> _EXERCISE_
Copy each of the following rows word for word.

***

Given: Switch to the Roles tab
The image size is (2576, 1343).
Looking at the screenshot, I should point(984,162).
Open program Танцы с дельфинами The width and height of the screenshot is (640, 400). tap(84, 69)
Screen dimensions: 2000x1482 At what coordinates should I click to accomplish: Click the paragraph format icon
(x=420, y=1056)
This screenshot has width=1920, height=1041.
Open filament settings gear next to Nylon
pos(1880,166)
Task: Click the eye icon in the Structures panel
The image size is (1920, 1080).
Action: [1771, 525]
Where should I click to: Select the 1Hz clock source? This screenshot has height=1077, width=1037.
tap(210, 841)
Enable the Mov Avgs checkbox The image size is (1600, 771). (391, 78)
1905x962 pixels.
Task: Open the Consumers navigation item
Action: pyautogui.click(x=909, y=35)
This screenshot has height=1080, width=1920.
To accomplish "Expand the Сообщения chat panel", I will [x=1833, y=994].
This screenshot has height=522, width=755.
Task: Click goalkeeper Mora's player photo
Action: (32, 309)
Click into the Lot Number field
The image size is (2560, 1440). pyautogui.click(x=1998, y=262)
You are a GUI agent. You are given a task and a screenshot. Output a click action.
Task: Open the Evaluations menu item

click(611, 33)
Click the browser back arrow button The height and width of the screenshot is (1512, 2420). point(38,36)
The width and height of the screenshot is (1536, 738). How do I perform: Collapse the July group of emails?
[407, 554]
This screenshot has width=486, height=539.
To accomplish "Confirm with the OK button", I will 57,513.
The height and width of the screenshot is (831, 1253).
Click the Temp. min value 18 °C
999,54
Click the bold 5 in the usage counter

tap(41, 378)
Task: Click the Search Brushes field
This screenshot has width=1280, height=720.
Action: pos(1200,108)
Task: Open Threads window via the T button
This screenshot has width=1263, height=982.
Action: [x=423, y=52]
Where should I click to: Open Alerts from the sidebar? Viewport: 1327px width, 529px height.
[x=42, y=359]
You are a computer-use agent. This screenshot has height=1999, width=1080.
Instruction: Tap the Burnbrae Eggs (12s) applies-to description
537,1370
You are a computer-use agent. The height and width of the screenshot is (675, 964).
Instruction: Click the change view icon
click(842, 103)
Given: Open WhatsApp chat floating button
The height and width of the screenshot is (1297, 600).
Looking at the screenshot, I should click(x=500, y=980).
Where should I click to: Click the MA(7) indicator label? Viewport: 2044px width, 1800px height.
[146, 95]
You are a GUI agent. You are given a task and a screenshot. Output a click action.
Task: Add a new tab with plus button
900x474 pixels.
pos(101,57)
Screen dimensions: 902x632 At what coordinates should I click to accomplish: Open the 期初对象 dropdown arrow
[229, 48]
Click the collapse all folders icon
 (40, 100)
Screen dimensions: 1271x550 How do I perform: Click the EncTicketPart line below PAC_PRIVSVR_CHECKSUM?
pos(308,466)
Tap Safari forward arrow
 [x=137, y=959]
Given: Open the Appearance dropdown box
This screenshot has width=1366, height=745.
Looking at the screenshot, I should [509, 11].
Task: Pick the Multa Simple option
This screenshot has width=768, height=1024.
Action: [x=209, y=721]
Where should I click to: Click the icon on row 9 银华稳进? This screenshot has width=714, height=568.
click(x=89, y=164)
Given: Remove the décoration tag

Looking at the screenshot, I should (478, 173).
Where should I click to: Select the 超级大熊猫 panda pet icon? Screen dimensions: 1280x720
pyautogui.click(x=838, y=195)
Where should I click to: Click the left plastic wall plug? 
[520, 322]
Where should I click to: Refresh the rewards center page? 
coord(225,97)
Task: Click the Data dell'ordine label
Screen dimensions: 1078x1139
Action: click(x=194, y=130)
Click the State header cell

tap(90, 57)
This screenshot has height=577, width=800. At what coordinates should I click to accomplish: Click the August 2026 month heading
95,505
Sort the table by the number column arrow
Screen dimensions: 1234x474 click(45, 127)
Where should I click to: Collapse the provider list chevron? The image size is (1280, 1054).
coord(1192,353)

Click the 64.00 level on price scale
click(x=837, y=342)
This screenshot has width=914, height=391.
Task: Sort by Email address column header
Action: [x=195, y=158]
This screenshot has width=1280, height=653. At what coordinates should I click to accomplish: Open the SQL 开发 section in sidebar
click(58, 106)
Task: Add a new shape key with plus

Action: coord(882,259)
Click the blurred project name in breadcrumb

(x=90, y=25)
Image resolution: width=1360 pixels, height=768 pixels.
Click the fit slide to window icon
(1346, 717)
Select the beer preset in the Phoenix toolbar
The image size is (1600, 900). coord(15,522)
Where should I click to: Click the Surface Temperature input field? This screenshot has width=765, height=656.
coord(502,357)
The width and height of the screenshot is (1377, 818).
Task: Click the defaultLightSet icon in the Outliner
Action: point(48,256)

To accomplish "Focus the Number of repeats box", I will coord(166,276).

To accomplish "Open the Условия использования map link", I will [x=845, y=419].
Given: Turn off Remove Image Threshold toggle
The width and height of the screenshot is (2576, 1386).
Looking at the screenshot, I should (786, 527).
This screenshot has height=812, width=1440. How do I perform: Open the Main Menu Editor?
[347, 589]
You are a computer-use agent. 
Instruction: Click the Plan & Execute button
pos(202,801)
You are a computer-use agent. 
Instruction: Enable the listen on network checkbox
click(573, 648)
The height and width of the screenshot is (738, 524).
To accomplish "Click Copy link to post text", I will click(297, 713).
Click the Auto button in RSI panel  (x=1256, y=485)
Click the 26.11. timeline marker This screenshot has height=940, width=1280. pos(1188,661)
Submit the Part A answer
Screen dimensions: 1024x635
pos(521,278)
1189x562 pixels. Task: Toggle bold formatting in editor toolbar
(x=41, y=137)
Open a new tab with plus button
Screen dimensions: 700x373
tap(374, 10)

***

> _ANSWER TO THE TASK_
Given: Switch to the Roles tab
The image size is (2576, 1343).
Looking at the screenshot, I should point(984,162).
Open program Танцы с дельфинами The width and height of the screenshot is (640, 400). tap(84, 69)
Screen dimensions: 2000x1482 At what coordinates should I click to accomplish: Click the paragraph format icon
(x=420, y=1056)
This screenshot has width=1920, height=1041.
Open filament settings gear next to Nylon
pos(1880,166)
Task: Click the eye icon in the Structures panel
The image size is (1920, 1080).
Action: [1771, 525]
Where should I click to: Select the 1Hz clock source? This screenshot has height=1077, width=1037.
tap(210, 841)
Enable the Mov Avgs checkbox The image size is (1600, 771). (391, 78)
1905x962 pixels.
Task: Open the Consumers navigation item
Action: pyautogui.click(x=909, y=35)
This screenshot has height=1080, width=1920.
To accomplish "Expand the Сообщения chat panel", I will [x=1833, y=994].
This screenshot has height=522, width=755.
Task: Click goalkeeper Mora's player photo
Action: (32, 309)
Click into the Lot Number field
The image size is (2560, 1440). pyautogui.click(x=1998, y=262)
You are a GUI agent. You are given a task and a screenshot. Output a click action.
Task: Open the Evaluations menu item

click(611, 33)
Click the browser back arrow button The height and width of the screenshot is (1512, 2420). point(38,36)
The width and height of the screenshot is (1536, 738). How do I perform: Collapse the July group of emails?
[407, 554]
This screenshot has width=486, height=539.
To accomplish "Confirm with the OK button", I will 57,513.
The height and width of the screenshot is (831, 1253).
Click the Temp. min value 18 °C
999,54
Click the bold 5 in the usage counter

tap(41, 378)
Task: Click the Search Brushes field
This screenshot has width=1280, height=720.
Action: pos(1200,108)
Task: Open Threads window via the T button
This screenshot has width=1263, height=982.
Action: [x=423, y=52]
Where should I click to: Open Alerts from the sidebar? Viewport: 1327px width, 529px height.
[x=42, y=359]
You are a computer-use agent. This screenshot has height=1999, width=1080.
Instruction: Tap the Burnbrae Eggs (12s) applies-to description
537,1370
You are a computer-use agent. The height and width of the screenshot is (675, 964).
Instruction: Click the change view icon
click(842, 103)
Given: Open WhatsApp chat floating button
The height and width of the screenshot is (1297, 600).
Looking at the screenshot, I should click(x=500, y=980).
Where should I click to: Click the MA(7) indicator label? Viewport: 2044px width, 1800px height.
[146, 95]
You are a GUI agent. You are given a task and a screenshot. Output a click action.
Task: Add a new tab with plus button
900x474 pixels.
pos(101,57)
Screen dimensions: 902x632 At what coordinates should I click to accomplish: Open the 期初对象 dropdown arrow
[229, 48]
Click the collapse all folders icon
 (40, 100)
Screen dimensions: 1271x550 How do I perform: Click the EncTicketPart line below PAC_PRIVSVR_CHECKSUM?
pos(308,466)
Tap Safari forward arrow
 [x=137, y=959]
Given: Open the Appearance dropdown box
This screenshot has width=1366, height=745.
Looking at the screenshot, I should [509, 11].
Task: Pick the Multa Simple option
This screenshot has width=768, height=1024.
Action: [x=209, y=721]
Where should I click to: Click the icon on row 9 银华稳进? This screenshot has width=714, height=568.
click(x=89, y=164)
Given: Remove the décoration tag

Looking at the screenshot, I should (478, 173).
Where should I click to: Select the 超级大熊猫 panda pet icon? Screen dimensions: 1280x720
pyautogui.click(x=838, y=195)
Where should I click to: Click the left plastic wall plug? 
[520, 322]
Where should I click to: Refresh the rewards center page? 
coord(225,97)
Task: Click the Data dell'ordine label
Screen dimensions: 1078x1139
Action: click(x=194, y=130)
Click the State header cell

tap(90, 57)
This screenshot has height=577, width=800. At what coordinates should I click to accomplish: Click the August 2026 month heading
95,505
Sort the table by the number column arrow
Screen dimensions: 1234x474 click(45, 127)
Where should I click to: Collapse the provider list chevron? The image size is (1280, 1054).
coord(1192,353)

Click the 64.00 level on price scale
click(x=837, y=342)
This screenshot has width=914, height=391.
Task: Sort by Email address column header
Action: [x=195, y=158]
This screenshot has width=1280, height=653. At what coordinates should I click to accomplish: Open the SQL 开发 section in sidebar
click(58, 106)
Task: Add a new shape key with plus

Action: coord(882,259)
Click the blurred project name in breadcrumb

(x=90, y=25)
Image resolution: width=1360 pixels, height=768 pixels.
Click the fit slide to window icon
(1346, 717)
Select the beer preset in the Phoenix toolbar
The image size is (1600, 900). coord(15,522)
Where should I click to: Click the Surface Temperature input field? This screenshot has width=765, height=656.
coord(502,357)
The width and height of the screenshot is (1377, 818).
Task: Click the defaultLightSet icon in the Outliner
Action: point(48,256)

To accomplish "Focus the Number of repeats box", I will coord(166,276).

To accomplish "Open the Условия использования map link", I will [x=845, y=419].
Given: Turn off Remove Image Threshold toggle
The width and height of the screenshot is (2576, 1386).
Looking at the screenshot, I should (786, 527).
This screenshot has height=812, width=1440. How do I perform: Open the Main Menu Editor?
[347, 589]
You are a computer-use agent. 
Instruction: Click the Plan & Execute button
pos(202,801)
You are a computer-use agent. 
Instruction: Enable the listen on network checkbox
click(573, 648)
The height and width of the screenshot is (738, 524).
To accomplish "Click Copy link to post text", I will click(297, 713).
Click the Auto button in RSI panel  (x=1256, y=485)
Click the 26.11. timeline marker This screenshot has height=940, width=1280. pos(1188,661)
Submit the Part A answer
Screen dimensions: 1024x635
pos(521,278)
1189x562 pixels. Task: Toggle bold formatting in editor toolbar
(x=41, y=137)
Open a new tab with plus button
Screen dimensions: 700x373
tap(374, 10)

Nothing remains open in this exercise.